This morning I continue to study the word “husband” and have been led to the passage titled “Principles for Marriage” in 1 Corinthians. There is a lot here for both husband and wife, the verses of focus this morning are below which relates to sexual relations in the marriage.
“2But because of the temptation to sexual immorality, each man should have his own wife and each woman her own husband. 3The husband should give to his wife her conjugal rights, and likewise the wife to her husband. 4For the wife does not have authority over her own body, but the husband does. Likewise the husband does not have authority over his own body, but the wife does.” – 1 Corinthians 7:2-4 (ESV)
Here we see that it is right and just to have sexual relations with your spouse. We see that this is the way to avoid the temptations that arise of sexual relations outside of the marriage. We see that neither husband nor wife have full single authority over there own bodies. But, the one thing I believe that I miss on the regular is that we are to “give” to one another sexual relations.
I hear regularly, whether in person or in society, that husbands and wives go without or hold out sexual relations with one another. This is not biblical at all. Just reviewing the verses above, husbands and wives are to have sexual relations, and not just for the purpose of procreation. They are to have sexual relations to guard one another against sexual immorality. They also provide pleasure to one another and strengthen their relationship.
I go back to the idea missed on the regular by me to “give” sexual relations to the one another. I am going to focus on my husband’s duty of giving with the understanding that the wife has a similar if not exact duty of giving as well. You see, I promised to give myself to Lori over 29 years ago when we stood at the alter to be joined as husband and wife. My life and body are no longer my own as she has a stake in everything that is me. I have a duty to ensure that Lori is taken care of in all areas, physical, emotional, social, as well as sexual. It is my responsibility to provide for her in all ways. I do not withhold emotional support so why would I withhold sexual support.

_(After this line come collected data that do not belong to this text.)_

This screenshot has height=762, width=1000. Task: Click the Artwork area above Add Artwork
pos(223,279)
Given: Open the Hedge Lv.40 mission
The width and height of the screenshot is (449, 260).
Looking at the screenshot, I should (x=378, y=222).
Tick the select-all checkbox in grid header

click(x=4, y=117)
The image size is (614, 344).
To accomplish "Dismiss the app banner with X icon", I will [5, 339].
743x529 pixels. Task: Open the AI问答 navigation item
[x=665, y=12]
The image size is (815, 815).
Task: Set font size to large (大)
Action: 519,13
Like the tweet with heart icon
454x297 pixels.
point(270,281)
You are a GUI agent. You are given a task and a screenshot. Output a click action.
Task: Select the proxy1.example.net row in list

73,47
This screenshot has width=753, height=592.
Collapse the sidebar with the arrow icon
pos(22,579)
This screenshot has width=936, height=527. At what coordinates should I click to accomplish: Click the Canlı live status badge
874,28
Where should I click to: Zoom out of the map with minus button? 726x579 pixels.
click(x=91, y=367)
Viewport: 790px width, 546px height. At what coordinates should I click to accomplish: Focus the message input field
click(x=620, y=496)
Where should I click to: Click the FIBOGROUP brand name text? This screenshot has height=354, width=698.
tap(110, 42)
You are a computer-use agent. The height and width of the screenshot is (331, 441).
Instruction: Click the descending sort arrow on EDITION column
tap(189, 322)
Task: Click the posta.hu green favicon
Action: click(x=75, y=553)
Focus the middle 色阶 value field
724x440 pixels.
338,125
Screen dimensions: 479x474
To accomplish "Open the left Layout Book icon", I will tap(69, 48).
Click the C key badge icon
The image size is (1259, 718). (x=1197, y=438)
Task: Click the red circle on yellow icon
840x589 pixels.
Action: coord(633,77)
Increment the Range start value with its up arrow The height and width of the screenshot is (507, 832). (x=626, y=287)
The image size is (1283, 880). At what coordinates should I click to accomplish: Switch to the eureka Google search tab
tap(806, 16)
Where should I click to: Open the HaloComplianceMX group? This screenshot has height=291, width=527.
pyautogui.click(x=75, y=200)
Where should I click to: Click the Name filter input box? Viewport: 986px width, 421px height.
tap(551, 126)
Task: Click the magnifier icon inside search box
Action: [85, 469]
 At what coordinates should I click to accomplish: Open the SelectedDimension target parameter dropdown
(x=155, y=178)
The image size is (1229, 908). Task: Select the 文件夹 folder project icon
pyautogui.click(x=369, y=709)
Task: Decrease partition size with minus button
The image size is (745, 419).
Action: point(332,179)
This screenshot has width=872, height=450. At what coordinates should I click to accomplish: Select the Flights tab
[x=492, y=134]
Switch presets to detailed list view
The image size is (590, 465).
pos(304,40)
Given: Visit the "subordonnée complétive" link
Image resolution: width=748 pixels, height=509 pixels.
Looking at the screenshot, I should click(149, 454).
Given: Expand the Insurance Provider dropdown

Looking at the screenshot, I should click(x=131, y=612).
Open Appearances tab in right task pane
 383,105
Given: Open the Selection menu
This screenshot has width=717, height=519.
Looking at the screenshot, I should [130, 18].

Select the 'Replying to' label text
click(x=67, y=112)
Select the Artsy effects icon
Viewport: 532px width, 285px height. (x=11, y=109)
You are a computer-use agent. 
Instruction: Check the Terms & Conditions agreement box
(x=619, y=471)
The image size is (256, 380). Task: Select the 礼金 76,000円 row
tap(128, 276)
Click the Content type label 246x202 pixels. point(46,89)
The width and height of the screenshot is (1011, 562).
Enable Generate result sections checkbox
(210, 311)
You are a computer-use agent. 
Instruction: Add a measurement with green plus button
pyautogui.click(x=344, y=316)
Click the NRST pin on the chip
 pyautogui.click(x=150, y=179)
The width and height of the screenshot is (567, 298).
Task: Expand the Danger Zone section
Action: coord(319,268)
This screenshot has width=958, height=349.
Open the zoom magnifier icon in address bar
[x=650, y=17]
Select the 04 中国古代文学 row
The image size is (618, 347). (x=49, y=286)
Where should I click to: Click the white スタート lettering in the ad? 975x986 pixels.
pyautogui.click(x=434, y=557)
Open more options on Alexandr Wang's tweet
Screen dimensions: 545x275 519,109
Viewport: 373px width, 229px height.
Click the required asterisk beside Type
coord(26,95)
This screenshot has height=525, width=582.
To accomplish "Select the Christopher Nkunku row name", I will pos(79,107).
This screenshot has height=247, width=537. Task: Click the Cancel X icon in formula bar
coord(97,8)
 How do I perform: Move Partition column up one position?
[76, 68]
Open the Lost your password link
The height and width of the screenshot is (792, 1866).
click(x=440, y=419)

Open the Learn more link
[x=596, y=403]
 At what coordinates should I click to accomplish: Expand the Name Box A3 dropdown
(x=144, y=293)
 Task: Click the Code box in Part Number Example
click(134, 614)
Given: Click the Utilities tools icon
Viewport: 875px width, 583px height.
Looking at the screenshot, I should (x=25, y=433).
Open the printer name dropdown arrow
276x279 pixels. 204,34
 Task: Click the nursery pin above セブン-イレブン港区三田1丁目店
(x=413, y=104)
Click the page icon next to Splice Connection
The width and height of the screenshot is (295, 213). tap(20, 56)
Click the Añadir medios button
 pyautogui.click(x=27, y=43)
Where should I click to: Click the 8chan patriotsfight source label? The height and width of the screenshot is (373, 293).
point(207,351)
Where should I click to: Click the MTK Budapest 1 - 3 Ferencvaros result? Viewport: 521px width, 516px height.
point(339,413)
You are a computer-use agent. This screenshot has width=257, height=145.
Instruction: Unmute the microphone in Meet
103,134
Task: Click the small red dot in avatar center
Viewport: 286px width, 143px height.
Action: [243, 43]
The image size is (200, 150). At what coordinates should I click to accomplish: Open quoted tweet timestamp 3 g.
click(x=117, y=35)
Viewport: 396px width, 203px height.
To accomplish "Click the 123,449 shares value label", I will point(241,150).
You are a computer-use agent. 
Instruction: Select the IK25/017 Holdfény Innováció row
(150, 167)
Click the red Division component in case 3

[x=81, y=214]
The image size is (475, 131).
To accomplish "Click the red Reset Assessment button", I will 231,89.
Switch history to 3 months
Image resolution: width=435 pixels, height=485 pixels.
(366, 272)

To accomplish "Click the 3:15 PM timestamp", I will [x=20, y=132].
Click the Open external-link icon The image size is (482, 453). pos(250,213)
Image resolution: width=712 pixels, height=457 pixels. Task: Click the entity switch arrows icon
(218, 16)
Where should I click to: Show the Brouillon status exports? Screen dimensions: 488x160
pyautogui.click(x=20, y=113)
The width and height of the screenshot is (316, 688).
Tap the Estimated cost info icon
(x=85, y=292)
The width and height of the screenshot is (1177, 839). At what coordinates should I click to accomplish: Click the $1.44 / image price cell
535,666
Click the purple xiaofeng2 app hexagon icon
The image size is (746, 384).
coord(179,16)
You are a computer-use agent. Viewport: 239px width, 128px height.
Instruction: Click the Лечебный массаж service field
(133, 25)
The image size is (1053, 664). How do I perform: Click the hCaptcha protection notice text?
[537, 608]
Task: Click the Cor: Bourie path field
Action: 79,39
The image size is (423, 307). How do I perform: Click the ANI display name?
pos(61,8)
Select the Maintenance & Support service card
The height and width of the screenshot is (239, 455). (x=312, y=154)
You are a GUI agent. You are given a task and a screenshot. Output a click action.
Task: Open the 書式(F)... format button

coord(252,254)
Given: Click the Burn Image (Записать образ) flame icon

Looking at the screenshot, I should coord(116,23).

It is natural for men and women to have sexual desires as God made us for one another. I have given myself to be with Lori as one and that means that what she needs I should provide. When she needs food, it is my duty to provide food. When she needs a hug, it is my duty to provide a hug. When she needs a roof over her head, it is my duty to provide a roof. And, when she needs sexual relations it is my duty to provide her those sexual relations. Lori should not have to look outside our marriage for anything she needs.
Notice the wording and the process. When something is needed by our wife, we are to provide or “give” to her that which is needed. We are not in the business of taking from her. We are in the business of giving to her. Lori should be giving to me just as I am to give to her, but again, neither of us are to take from one another. Yes, the duty is there, but there is no cause for the forceful taking of anything. All should be freely offered to one another, and that goes for sexual relations just as much as anything else. We are “give” to one another everything including sexual relations.
What is your view of sexual relations in your marriage? Are you out there demanding and taking from your spouse? What if you were to instead “give” yourself to one another through duty to one another?